TUNIS: Le président tunisien Kais Saied, doté des pleins pouvoirs depuis l'été 2021, a dénoncé des "actes prémédités" visant à "attiser les tensions" pour expliquer les coupures d'eau et d'électricité qui rythment le quotidien des Tunisiens depuis le début de l'été.

Tout juillet, puis de nouveau en cette fin août, des températures caniculaires frôlant les 50 degrés ont fait grimper la consommation d'électricité et d'eau, deux services publics.

Dans un communiqué publié dans la nuit de mercredi à jeudi, M. Saied a assuré que les longues coupures, qui peuvent dépasser les dix heures d'affilée, y compris à Tunis, "ne sont pas de simples événements passagers ni des cas isolés".

M. Saied s'est exprimé après une réunion avec sa cheffe de gouvernement, les ministres concernés et les dirigeants des deux entreprises publiques, Steg (électricité) et Sonède (eau).

Dans son communiqué, M. Saied, coutumier des déclarations à caractère complotiste, affirme que "les enquêtes ont démontré" que les coupures "dans plusieurs zones ne résultaient pas de pannes ordinaires".

Selon lui, il s'agit "d'actes prémédités visant à enflammer la situation par tous les moyens, à répandre mensonges et rumeurs afin de semer la confusion" et à "maltraiter les citoyens jusque dans les services les plus élémentaires".

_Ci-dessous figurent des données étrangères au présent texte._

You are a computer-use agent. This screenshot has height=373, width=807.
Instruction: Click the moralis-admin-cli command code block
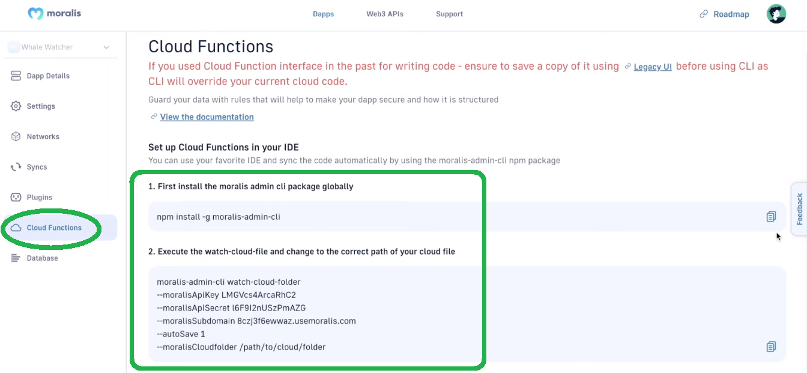467,314
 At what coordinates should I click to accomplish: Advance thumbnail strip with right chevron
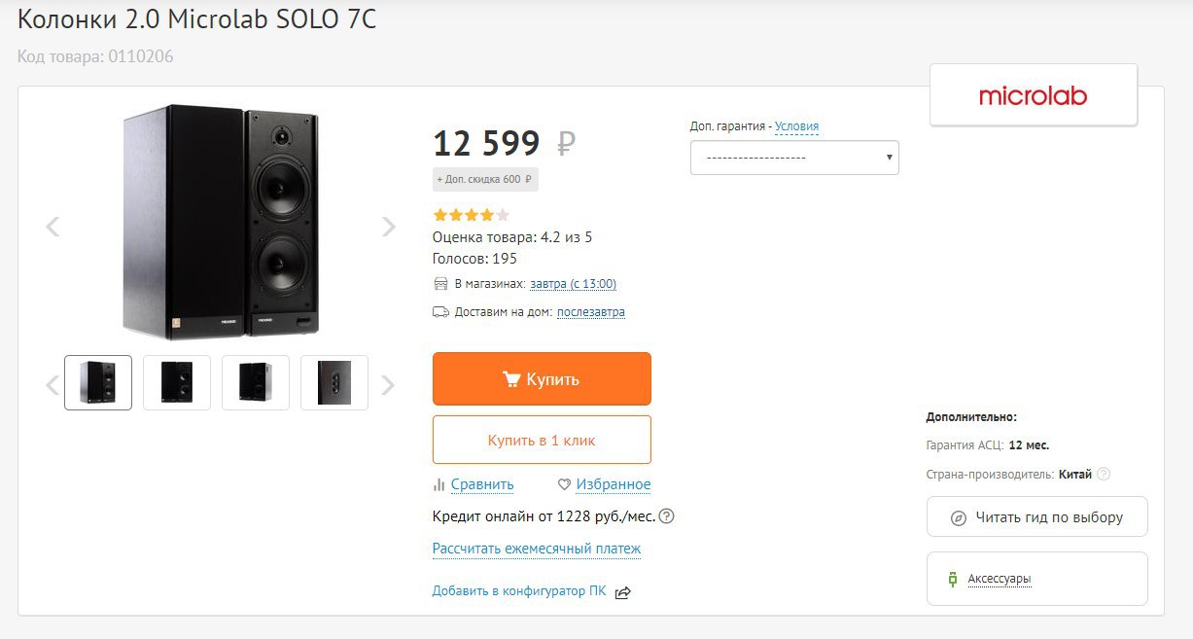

Comme en juillet, la Steg a recommencé à publier des avis de "délestages", destinés à soulager son réseau sous forte tension, en listant les villes concernées ainsi que les quartiers de Tunis, une agglomération d'environ trois millions d'habitants sur 12 millions.

Les Tunisiens subissent aussi de fréquentes coupures d'eau, car une bonne partie de l'approvisionnement en eau courante nécessite un pompage.

La production de bouteilles d'eau minérale, dont les Tunisiens sont de gros consommateurs, a en outre été perturbée par ces coupures d'électricité et une pénurie de bouteilles en plastique. Dans les supermarchés, l'eau est rationnée à un pack de six par personne et est devenue introuvable dans les épiceries.

"Les ennemis de la patrie et ceux qui les soutiennent sont désormais démasqués aux yeux du peuple tunisien", a poursuivi M. Saied, prévoyant "un échec" pour ces "tentatives de provocation" et "ces plans criminels, d'où qu'ils viennent" tant que le pays restera "soudé".

En juillet 2021, M. Saied avait limogé son Premier ministre et gelé le Parlement, réduit depuis à un rôle de chambre d'enregistrement.

Plusieurs ONG tunisiennes et étrangères, dont Human Rights Watch et Amnesty International, l'ont accusé de dérive autoritaire à travers une restriction des droits et libertés et l'emprisonnement des principaux leaders de l'opposition, de dizaines de journalistes, avocats et militants.